Data-initiation-interval aware graph partitioning algorithm has been proposed to partition an application’s dataflow graph. This has also paved the way for further area reduction by invoking resource sharing without violating the initiation interval constraints. In addition, a systematic technique for area-delay trade-off analysis has been developed to establish multiple design points. The proposed method for initiation-interval-aware area optimization can be deployed for analyzing large dataflow graphs efficiently, making it highly scalable.
Technique for the efficient utilization of DSP resources available in FPGA platforms has been proposed to maximize application performance. It relies on the systematic investigation for the existence of multiplication and allied operations within the frequently executed code blocks of an application. Model based inferences for different types of multiplication were developed to facilitate the rapid identification of profitable regions for maximizing performance. Investigations confirm that operating clock frequency can be increased by up to 3 times when compared to a commercial (Vivado-HLS) tool. In order to combine the strengths of IP-core based design and high level synthesis, concepts of program recognition and automatic algorithm replacement are relied upon to develop lexical and pattern based analysis. This has led to the automatic identification of in-built arithmetic functions in a C/C++ application and compiler specific patterns. A novel IP-core selection algorithm has been proposed to facilitate the binding to available IP cores. Our investigations confirm that it lends well for notable area reduction when compared with that possible using a commercial HLS tool (Vivado-HLS). In addition, multiple design points can be generated to facilitate area-delay tradeoff analysis by associating a combination of IP-cores at a time. Our investigations show that the Look up Table (LUT) reduction can be from 60% to 75% while the clock period reduction can range from 16% to 40% for the benchmarks investigated.

● Set of tasks
1. Please rewrite the paragraph of the FPGA design passage that begins "Data-initiation-interval aware graph partitioning" as a short list, keeping its main facts.
2. Answer each question from the FPGA design passage, one answer per line:
(a) Compared with Vivado-HLS, by up to how many times can operating clock frequency be increased?
(b) What range of LUT reduction was reported for the benchmarks investigated?
(c) What does the graph partitioning algorithm partition?
3. For each statement, decide whether it agrees with the FPGA design passage. Answer yes or no and quote the words that decide it.
(a) Clock period reduction ranged from 16% to 40% for the benchmarks investigated.
(b) Resource sharing is invoked at the cost of violating initiation interval constraints.
(c) The initiation-interval-aware area optimization method is suited only to small dataflow graphs.
Answer using only the FPGA design passage.

● Stored data
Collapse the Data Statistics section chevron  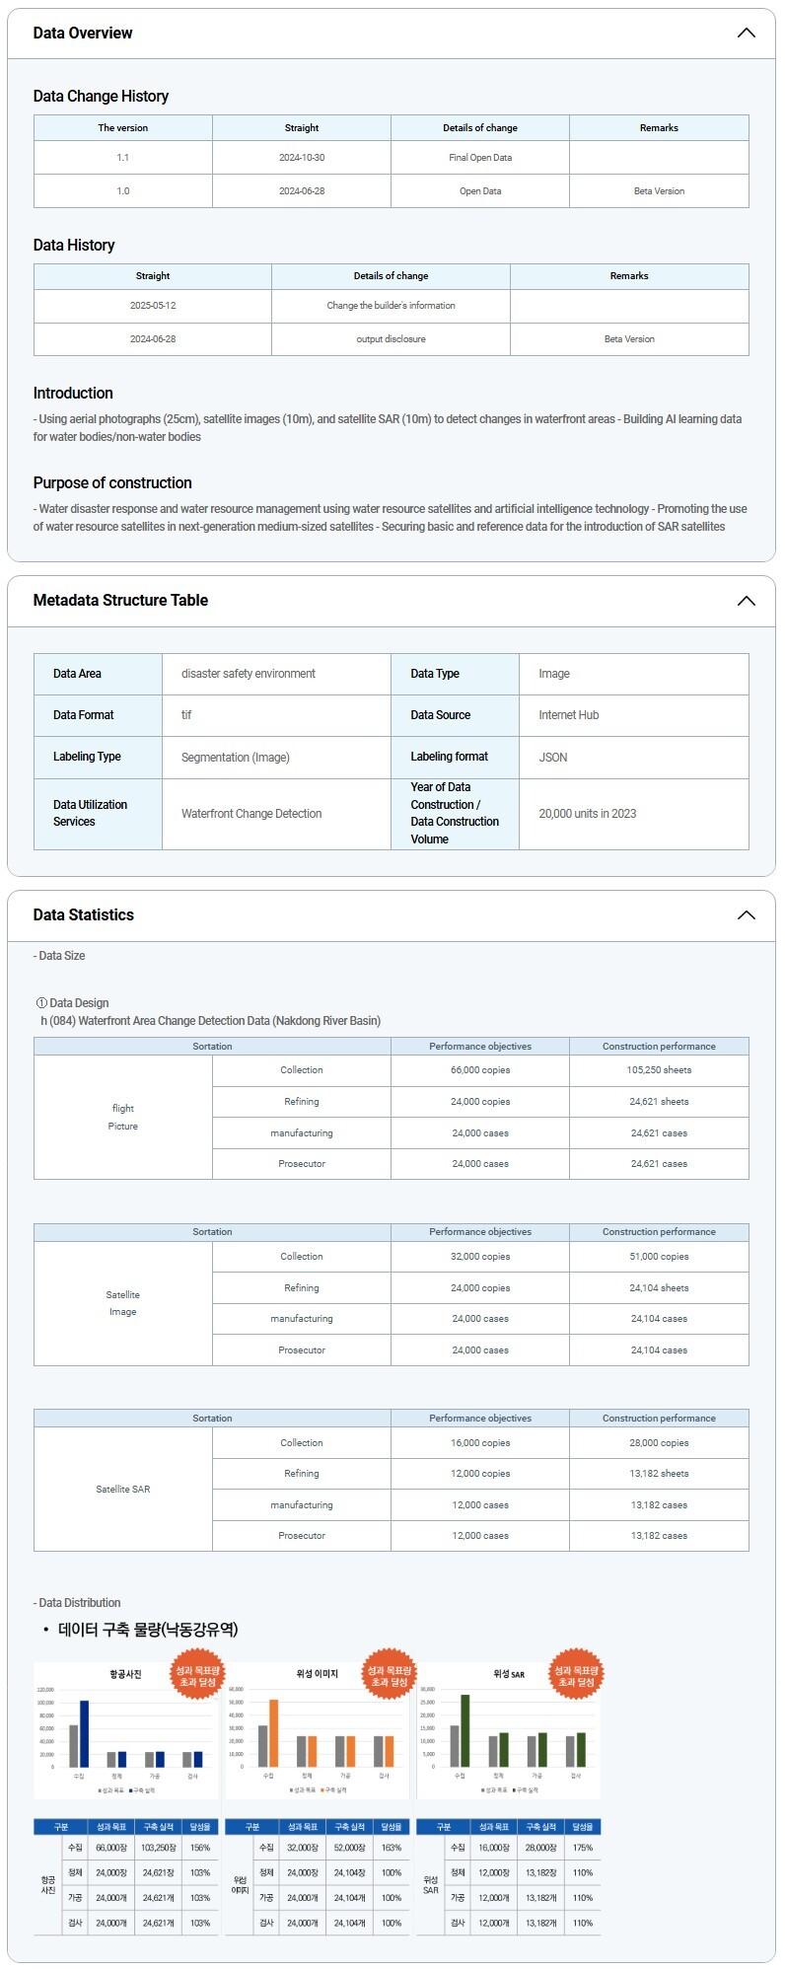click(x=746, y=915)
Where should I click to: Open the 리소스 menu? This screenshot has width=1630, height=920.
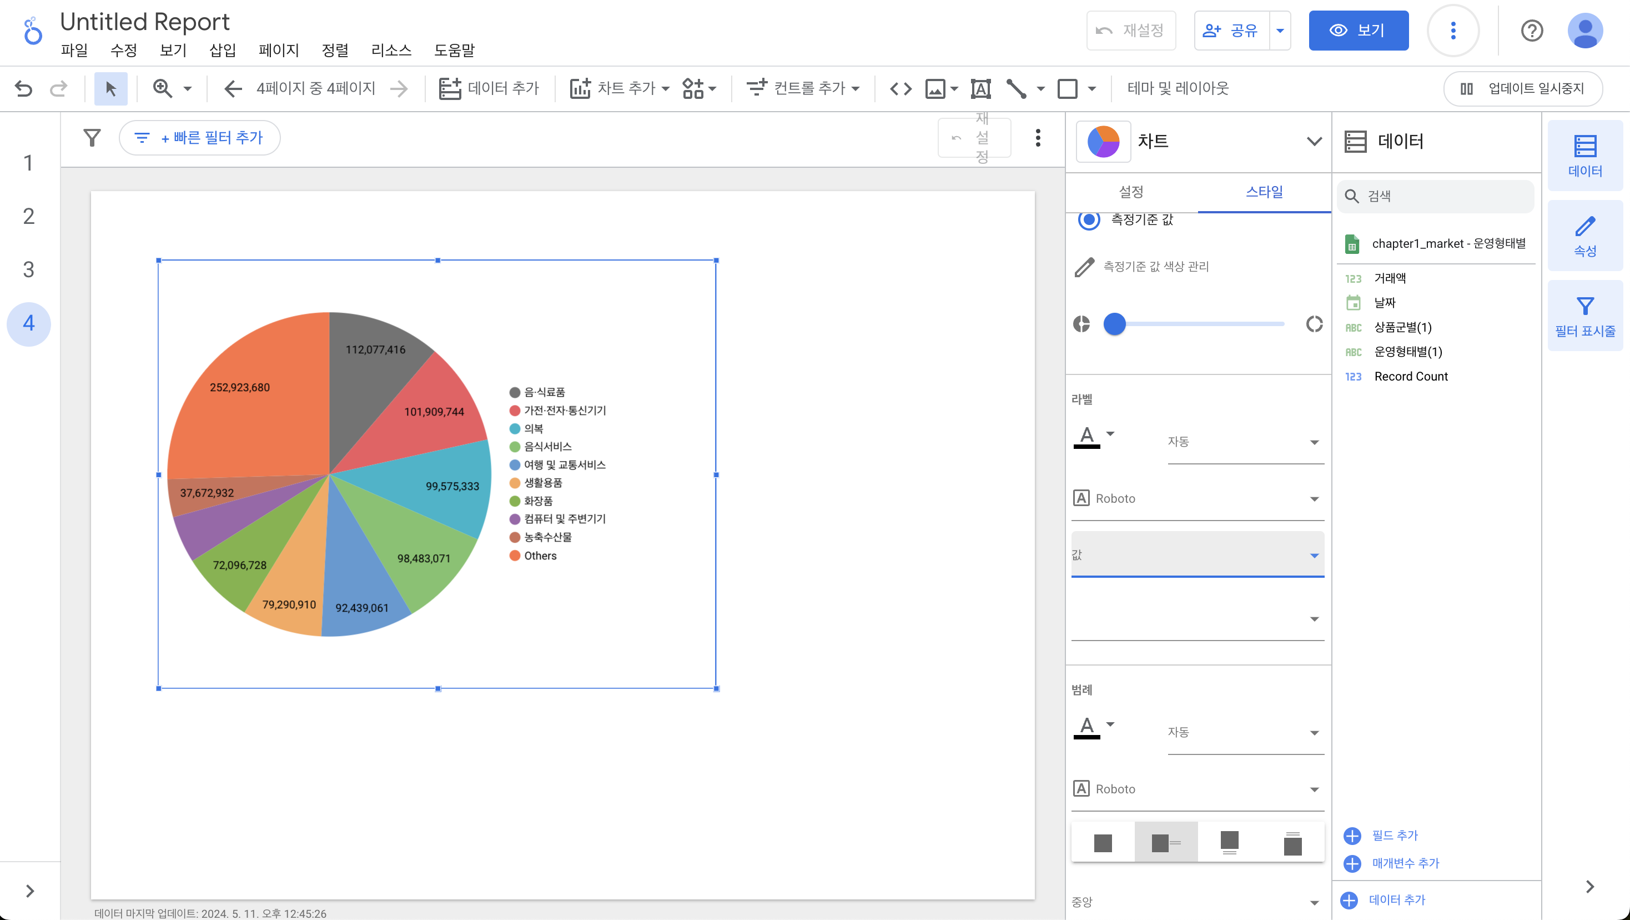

● Solutions in order
1.
- A graph partitioning algorithm that is aware of the data initiation interval partitions an application's dataflow graph.
- It allows further area reduction through resource sharing that does not violate initiation interval constraints.
- A systematic area-delay trade-off technique establishes multiple design points.
- The method analyzes large dataflow graphs efficiently, so it is highly scalable.

2.
(a) Up to 3 times.
(b) From 60% to 75%.
(c) An application's dataflow graph.

3.
(a) Yes: "the clock period reduction can range from 16% to 40% for the benchmarks investigated."
(b) No: "by invoking resource sharing without violating the initiation interval constraints."
(c) No: "can be deployed for analyzing large dataflow graphs efficiently, making it highly scalable."